WHAT TO DO: Transcribe every line of the records verbatim.

Collected data entries
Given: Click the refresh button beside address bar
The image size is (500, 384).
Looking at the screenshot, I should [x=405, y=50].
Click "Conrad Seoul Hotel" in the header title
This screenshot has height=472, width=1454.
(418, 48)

WRITTEN REPLY:
Given: Click the refresh button beside address bar
The image size is (500, 384).
Looking at the screenshot, I should [x=405, y=50].
Click "Conrad Seoul Hotel" in the header title
This screenshot has height=472, width=1454.
(418, 48)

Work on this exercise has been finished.